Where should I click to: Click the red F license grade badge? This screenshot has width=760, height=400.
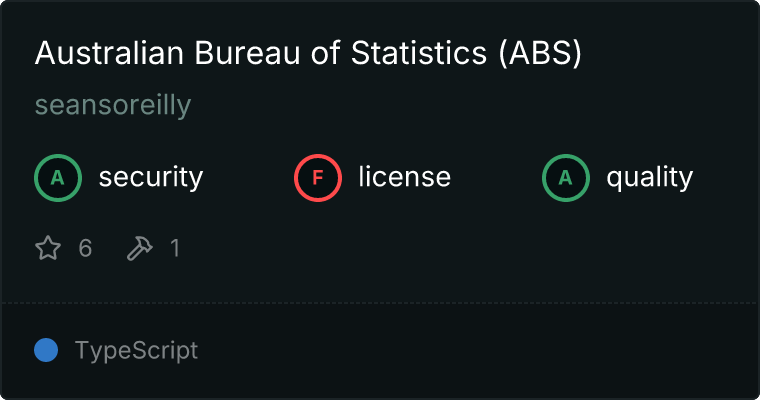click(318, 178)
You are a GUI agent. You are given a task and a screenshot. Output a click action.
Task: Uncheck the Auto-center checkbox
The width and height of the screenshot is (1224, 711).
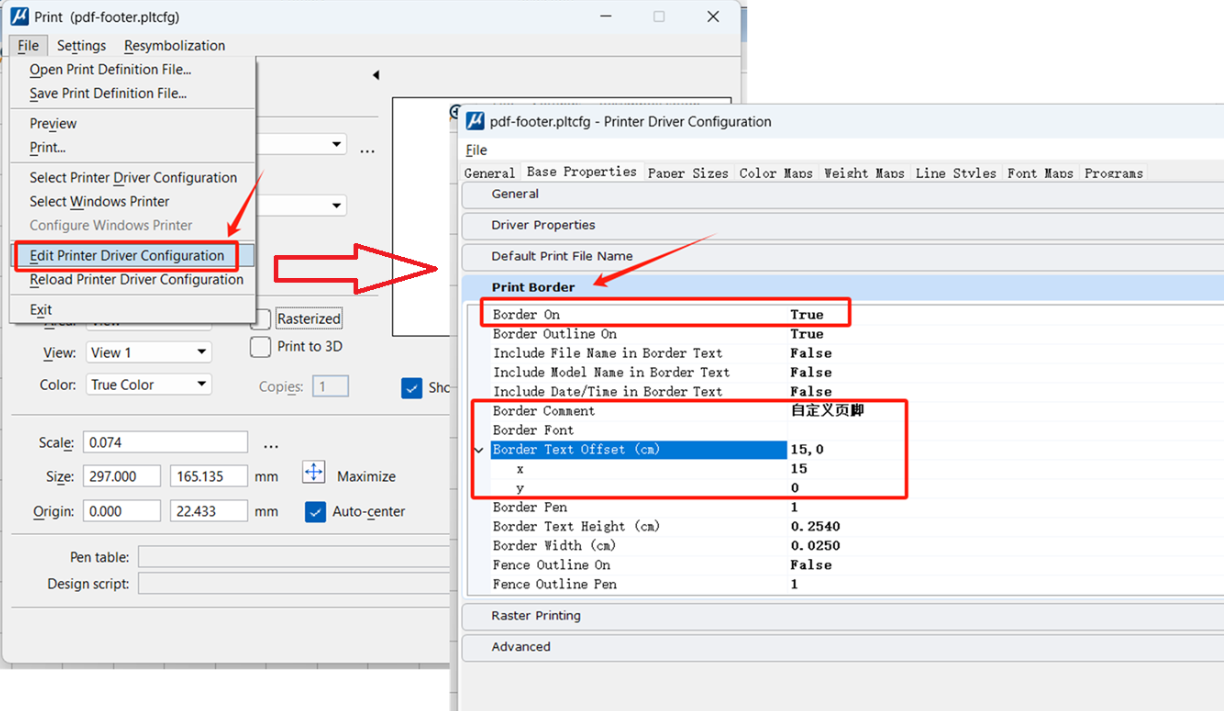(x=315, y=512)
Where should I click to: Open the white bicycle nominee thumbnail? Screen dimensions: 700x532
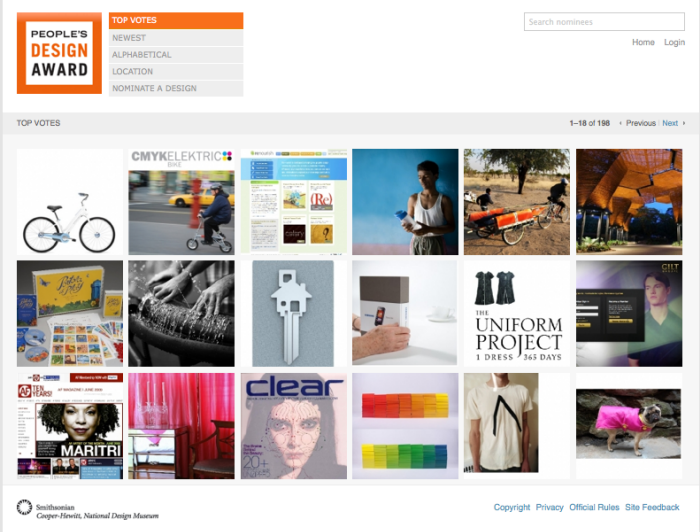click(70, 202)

------------------------

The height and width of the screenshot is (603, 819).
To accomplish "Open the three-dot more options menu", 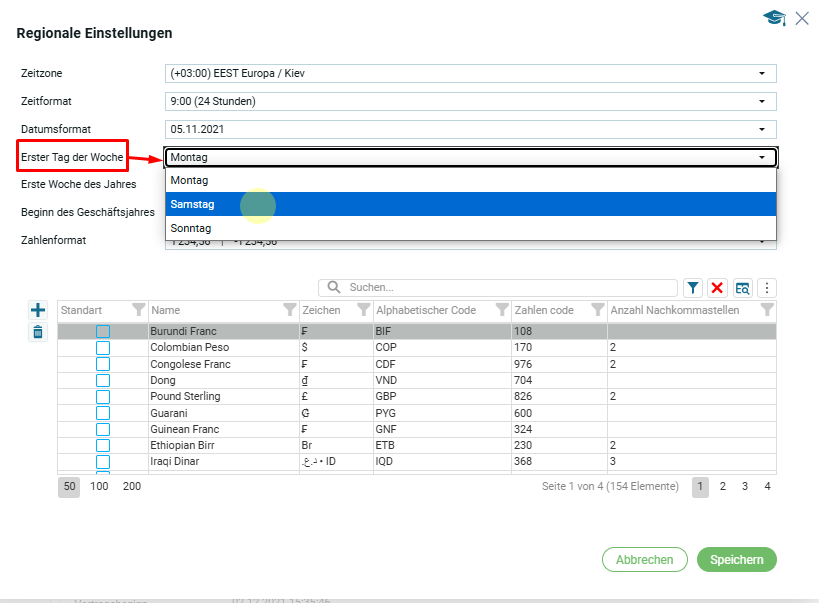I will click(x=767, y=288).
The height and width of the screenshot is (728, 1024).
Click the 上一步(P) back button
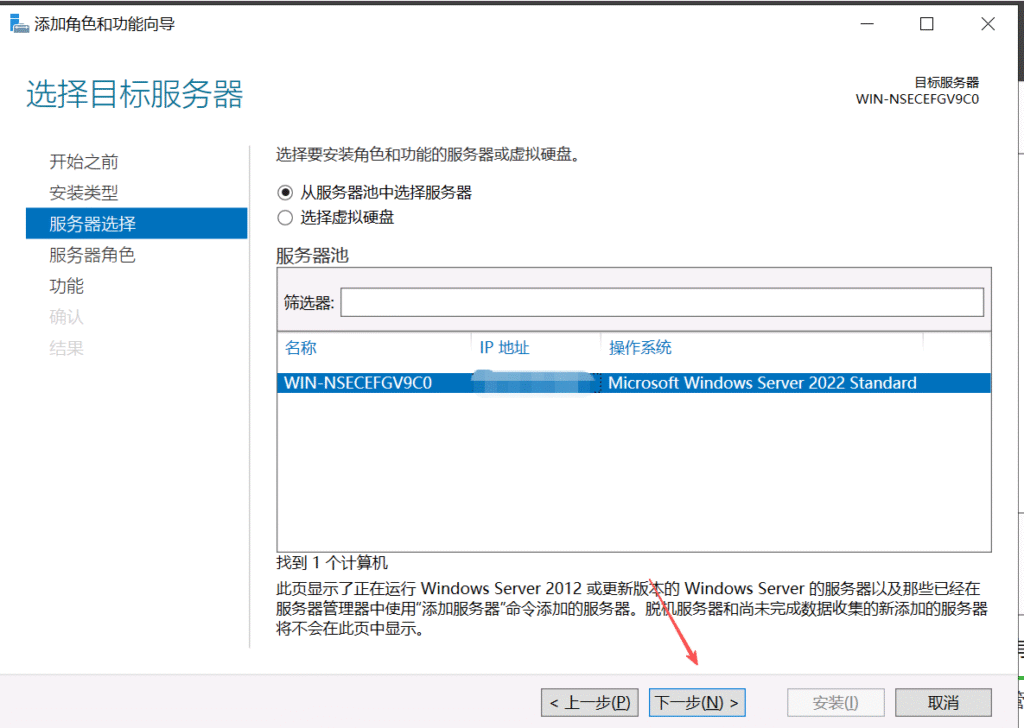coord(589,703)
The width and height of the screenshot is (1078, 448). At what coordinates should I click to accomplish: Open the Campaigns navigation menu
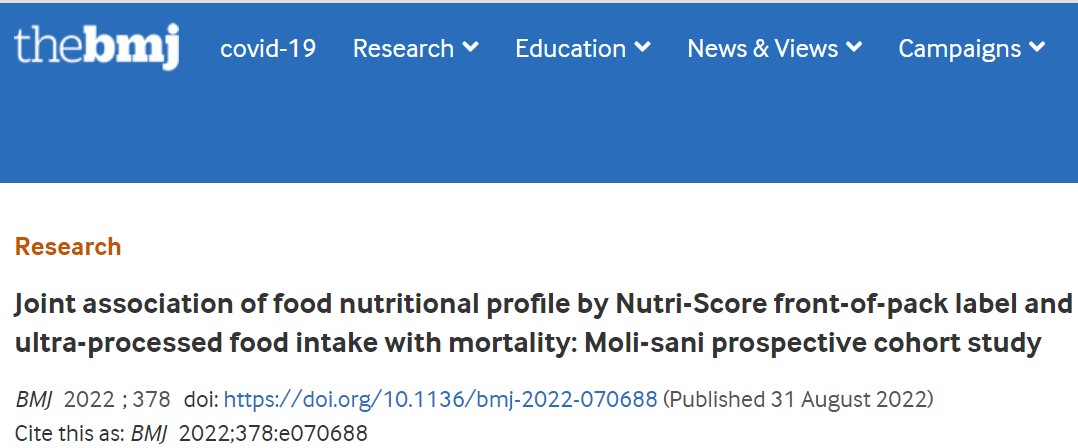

------------------------

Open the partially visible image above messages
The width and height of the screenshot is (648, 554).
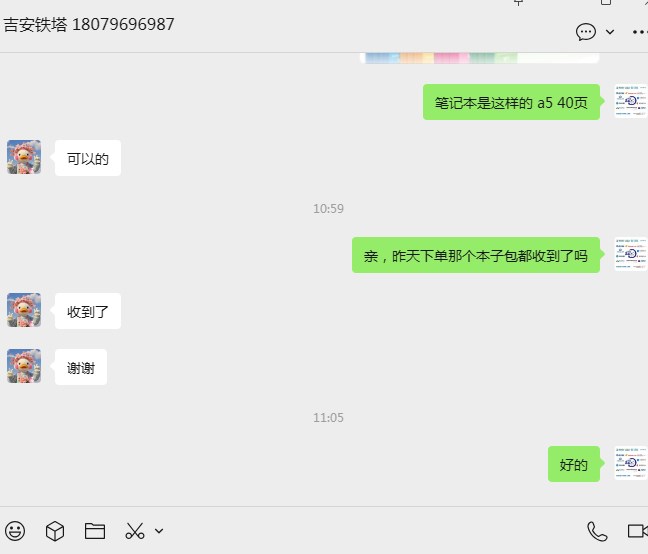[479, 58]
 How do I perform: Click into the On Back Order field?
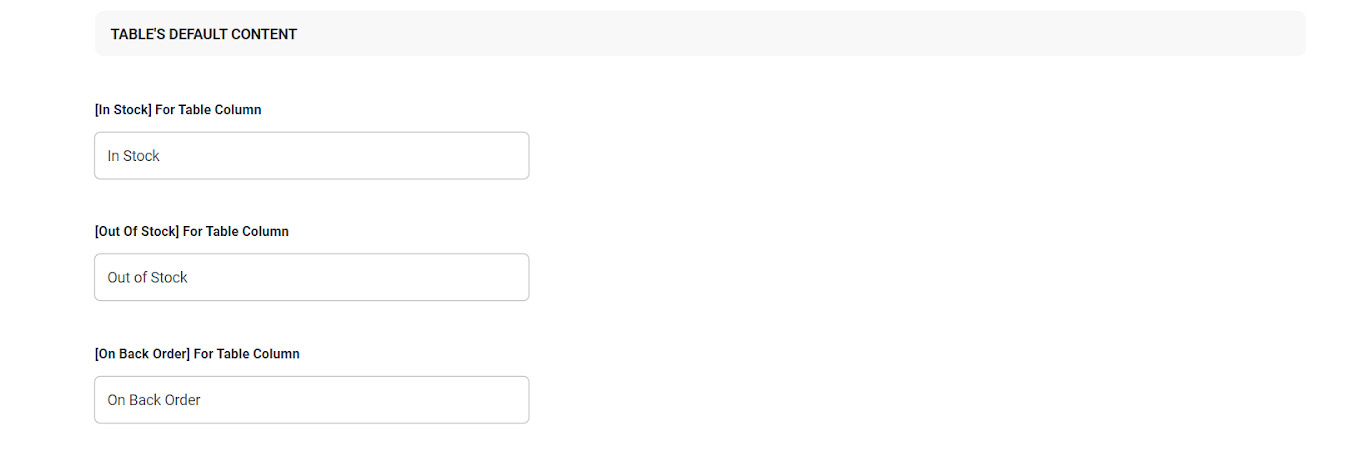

------------------------

**Requirement:** Repeat the data word for word, starting with the line containing "Where should I click to: Open" and going on through the line containing "click(70, 202)", and leave out the pictures.

**Answer to the problem:**
Where should I click to: Open the white bicycle nominee thumbnail? Screen dimensions: 700x532
click(70, 202)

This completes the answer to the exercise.